Fonte: web Castedduonline.it
8 aprile 2013

Il monumento perduto


di  Sandro Zedda

Lunedì 08 Aprile 2013 | 03:05

Aliti di vento di una giornata delicata; il maestrale incombe severo, ma riesco a scorgere anche l’ultima linea che sfiora il mare. La bussola dei naviganti, come tanti secoli prima, è orientata verso la città che, nel tempo, ha saputo conservare, dentro di sé, vite essenziali di romanità. Ai piedi di quel viale, che ha nel nome un percorso felice, prende corpo uno dei tanti incontri con la Roma antica. Ogni angolo di luce ospita un dipinto su cavalletto, come ideale rappresentazione di un Olimpo che disegnò Karales irresistibilmente dormiente sull’acqua, come nelle migliori opere del più moderno Paladino. Quel cammino così bello e suggestivo vive il suo quotidiano contrasto, aperto e puro, con la storica casa circondariale, che pare come arroccata in cima al mondo. Protesa al di sopra di tutto e tutti, in un’espiazione continua delle pene terrene. Ho scoperto, sin da ragazzo, come la libertà possa incrociare, lì, i tormenti e i peccati dell’uomo e lo possa fare in una cornice di straordinario splendore. Così i fasti dell’Anfiteatro Romano, segni di una Roma imperiale che, seppur lontana, non risparmiò alla sua potenza dominatrice neppure la pacifica città di origine fenicia.
Adibito alle lotte tra i gladiatori, ma anche luogo pubblico destinato alle esecuzioni capitali, l’Anfiteatro Romano ha caratterizzato la storia di una città e di un popolo e ha contrassegnato un modo di vivere e respirare. Usi e costumi tramandatici dalle fonti, ma anche testimonianze granitiche, per colui che sa avvicinarsi, con la curiosità di domandarsi chi siamo stati e come eravamo.

### Esercizio
Stabilisci se le affermazioni (a), (b) e (c) concordano con il brano sull'Anfiteatro Romano, rispondendo sì o no e citando le parole del brano che lo decidono.
(a) L'Anfiteatro Romano serviva anche per le esecuzioni capitali.
(b) La città descritta è di origine romana.
(c) Il maestrale impedisce di scorgere la linea che sfiora il mare.

### Dati registrati
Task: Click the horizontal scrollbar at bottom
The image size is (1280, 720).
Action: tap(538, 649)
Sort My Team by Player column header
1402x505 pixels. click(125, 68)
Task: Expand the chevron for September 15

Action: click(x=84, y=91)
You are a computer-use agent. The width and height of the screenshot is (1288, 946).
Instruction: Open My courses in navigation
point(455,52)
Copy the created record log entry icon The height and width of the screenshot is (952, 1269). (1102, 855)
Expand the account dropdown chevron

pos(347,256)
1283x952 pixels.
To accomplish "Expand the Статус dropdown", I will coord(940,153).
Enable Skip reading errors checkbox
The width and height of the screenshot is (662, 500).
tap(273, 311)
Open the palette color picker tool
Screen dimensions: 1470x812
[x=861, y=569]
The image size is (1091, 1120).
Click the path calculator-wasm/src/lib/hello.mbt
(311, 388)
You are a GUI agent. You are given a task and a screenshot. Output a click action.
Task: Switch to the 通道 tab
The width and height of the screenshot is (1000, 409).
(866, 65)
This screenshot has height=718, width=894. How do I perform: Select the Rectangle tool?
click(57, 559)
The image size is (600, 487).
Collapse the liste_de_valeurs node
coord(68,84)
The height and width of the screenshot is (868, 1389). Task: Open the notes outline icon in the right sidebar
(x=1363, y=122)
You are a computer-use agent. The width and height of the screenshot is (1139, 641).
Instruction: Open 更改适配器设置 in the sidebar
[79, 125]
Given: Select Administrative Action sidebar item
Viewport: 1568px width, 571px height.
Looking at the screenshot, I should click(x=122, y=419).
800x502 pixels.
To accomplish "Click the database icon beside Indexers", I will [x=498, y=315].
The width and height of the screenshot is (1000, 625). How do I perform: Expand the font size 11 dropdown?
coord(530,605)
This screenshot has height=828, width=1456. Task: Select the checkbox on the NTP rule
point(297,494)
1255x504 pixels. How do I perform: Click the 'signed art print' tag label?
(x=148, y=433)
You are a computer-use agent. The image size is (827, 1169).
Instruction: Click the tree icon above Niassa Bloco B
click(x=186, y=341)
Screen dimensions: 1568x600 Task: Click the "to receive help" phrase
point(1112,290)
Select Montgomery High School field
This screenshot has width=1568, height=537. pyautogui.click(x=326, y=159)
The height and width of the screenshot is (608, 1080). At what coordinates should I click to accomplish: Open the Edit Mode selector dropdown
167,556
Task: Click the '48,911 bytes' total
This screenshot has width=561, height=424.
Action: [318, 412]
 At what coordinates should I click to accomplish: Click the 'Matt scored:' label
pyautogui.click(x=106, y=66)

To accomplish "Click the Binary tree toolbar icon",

### Risposta corretta
(a) Sì: "luogo pubblico destinato alle esecuzioni capitali".
(b) No: "la pacifica città di origine fenicia".
(c) No: "ma riesco a scorgere anche l’ultima linea che sfiora il mare".